Bisnis.com, JAKARTA — Berbagai cara dilakukan dapat upaya mengurangi emisi karbon. Sektor properti diperkirakan menyumbang sekitar 40% dari emisi karbon global.
Korporasi di sektor properti dinilai perlu menerapkan perencanaan strategis dalam upaya mengurangi emisi karbon. Indonesia telah berkomitmen untuk mencapai target emisi nol bersih pada 2060 atau bahkan lebih cepat. Upaya itu perlu ditindaklanjuti pemangku kepentingan dalam menekan emisi karbon.
Ketua Green Building Council Indonesia (GBCI) Iwan Prijanto menargetkan seluruh bangunan di Indonesia bisa mencapai net zero emission (NZE) pada 2030 mendatang.
Menurutnya, selama ini sertifikasi bangunan hijau baru banyak diterapkan pada gedung komersial bertingkat dengan investasi yang besar. Hal ini karena para pemilik gedung telah memiliki kesadaran tinggi dan sebenarnya mampu melakukan proses sertifikasi sendiri.
Namun, berbeda dengan bangunan khususnya hunian di segmen menengah dan bawah yang merupakan sesuatu yang baru untuk melakukan sertifikasi bangunan hijau. Terlebih, biaya sertifikasi juga harus terjangkau.
“Kami ingin membangun ekosistem perumahan yang peduli mereduksi emisi. Lalu juga perlu mengedukasi konsumen perumahan terhadap produk yang rendah emisi,” ujarnya kepada Bisnis, Selasa (21/1/2025).
Baca Juga
Wakil Ketua Bidang Green Development Dewan Pengurus Pusat (DPP) Real Estat Indonesia (REI) Meiko Handoyo Lukmantara berpendapat pembangunan rumah ramah lingkungan ini dapat dilakukan secara masif.
Pihaknya tak menampik adanya persepsi pembangunan rumah ramah lingkungan sangat mahal. Pasalnya, untuk membangun rumah ramah lingkungan yang simpel dengan level paling bawah, biaya konstruksi mengalami kenaikan 2% hingga 4%. Oleh karena itu, perlu dilakukan edukasi secara masif kepada konsumen dan pengembang terkait rumah ramah lingkungan.
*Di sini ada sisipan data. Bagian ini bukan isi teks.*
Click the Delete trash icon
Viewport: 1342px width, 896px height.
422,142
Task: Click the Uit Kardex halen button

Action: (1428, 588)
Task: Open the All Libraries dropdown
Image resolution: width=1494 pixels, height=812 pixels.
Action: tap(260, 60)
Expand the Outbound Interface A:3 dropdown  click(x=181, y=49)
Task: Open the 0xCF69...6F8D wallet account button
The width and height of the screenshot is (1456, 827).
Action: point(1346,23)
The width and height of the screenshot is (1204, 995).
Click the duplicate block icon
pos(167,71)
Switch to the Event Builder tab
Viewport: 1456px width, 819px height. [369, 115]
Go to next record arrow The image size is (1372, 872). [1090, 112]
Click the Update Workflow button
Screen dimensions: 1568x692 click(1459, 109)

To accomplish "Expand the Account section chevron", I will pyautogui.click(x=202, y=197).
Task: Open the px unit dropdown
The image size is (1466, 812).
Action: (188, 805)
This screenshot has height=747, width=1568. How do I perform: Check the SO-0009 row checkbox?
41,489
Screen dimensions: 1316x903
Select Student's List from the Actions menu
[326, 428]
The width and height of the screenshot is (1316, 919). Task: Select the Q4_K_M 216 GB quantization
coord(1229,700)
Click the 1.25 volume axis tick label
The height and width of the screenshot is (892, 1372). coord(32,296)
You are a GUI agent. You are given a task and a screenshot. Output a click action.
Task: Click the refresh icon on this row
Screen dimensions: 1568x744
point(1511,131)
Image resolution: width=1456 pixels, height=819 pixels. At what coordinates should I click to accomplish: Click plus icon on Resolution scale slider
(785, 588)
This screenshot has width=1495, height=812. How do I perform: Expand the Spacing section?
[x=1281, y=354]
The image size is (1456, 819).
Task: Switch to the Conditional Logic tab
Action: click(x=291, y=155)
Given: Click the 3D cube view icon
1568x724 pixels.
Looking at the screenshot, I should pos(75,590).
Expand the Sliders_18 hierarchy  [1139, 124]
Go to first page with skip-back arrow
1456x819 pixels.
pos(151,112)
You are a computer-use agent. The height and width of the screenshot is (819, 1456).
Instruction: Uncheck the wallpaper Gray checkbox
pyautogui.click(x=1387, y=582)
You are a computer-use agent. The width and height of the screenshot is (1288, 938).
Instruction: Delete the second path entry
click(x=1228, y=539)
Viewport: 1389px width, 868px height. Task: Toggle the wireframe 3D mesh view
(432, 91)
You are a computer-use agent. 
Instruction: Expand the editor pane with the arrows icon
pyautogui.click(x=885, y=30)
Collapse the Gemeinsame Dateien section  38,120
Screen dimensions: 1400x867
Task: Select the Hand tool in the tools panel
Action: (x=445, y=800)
“Pembangunan perumahan yang lebih hemat dalam pemanfaatan energi dan air sudah diterapkan, walau untuk itu biaya produksi naik berkisar 2% hingga 4%. Pasar hunian juga harus diedukasi,” kata Meiko.
Direktur Utama Sakatama Development Henry Firtanto menuturkan pihaknya selalu berkomitmen untuk membangun hunian ramah lingkungan dan berkelanjutan. Komitmen ini diwujudkan dalam berbagai aspek, mulai dari pemilihan lokasi, desain bangunan, pemilihan material, hingga pengelolaan lingkungan di kawasan hunian.
“Dalam pemilihan lokasi, diupayakan untuk memiliki ruang terbuka hijau yang cukup, sehingga dapat memberikan manfaat ekologis dan sosial bagi penghuni,” ucapnya.
Lalu dari sisi desain bangunan, pihaknya menerapkan prinsip-prinsip desain pasif, seperti orientasi bangunan yang tepat, penggunaan material yang baik dan penggunaan material yang dapat mendukung efisiensi penggunaan energi.
“Kami memaksimalkan penggunaan bahan material lokal yang ramah lingkungan. Misalnya fasaf menggunakan batu tempel dari bahan tanah liat,” tuturnya.
Menurutnya, komitmen terhadap hunian ramah lingkungan dan berkelanjutan ini merupakan bagian dari upaya untuk menciptakan lingkungan hidup yang lebih baik bagi generasi sekarang dan mendatang.
“Kami selalu berusaha untuk membangun hunian yang ramah lingkungan seperti desain rumah yang memanfaatkan penerangan alami dengan Jendela ukuran besar,” ujarnya.
Selain itu, bangunan juga didesain untuk memaksimalkan penggunaan energi alami, seperti cahaya matahari dan ventilasi alami. Adapun penghematan energi dilakukan ventilasi alami memanfaatkan jendela besar sehingga penggunaan pendingin ruangan dapat dihemat.
“Kami menyediakan lampu LED sehingga hemat energi,” katanya.
Lalu juga dilakukan pengolahan air limbah dengan pembuangan limbah ke septic tank supaya dapat diolah secara alami. Pihaknya juga memanfaatkan area pinggir sungai dengan pepohonan rindang sebagai oksigen alami sebagai paru paru kawasan perumahan.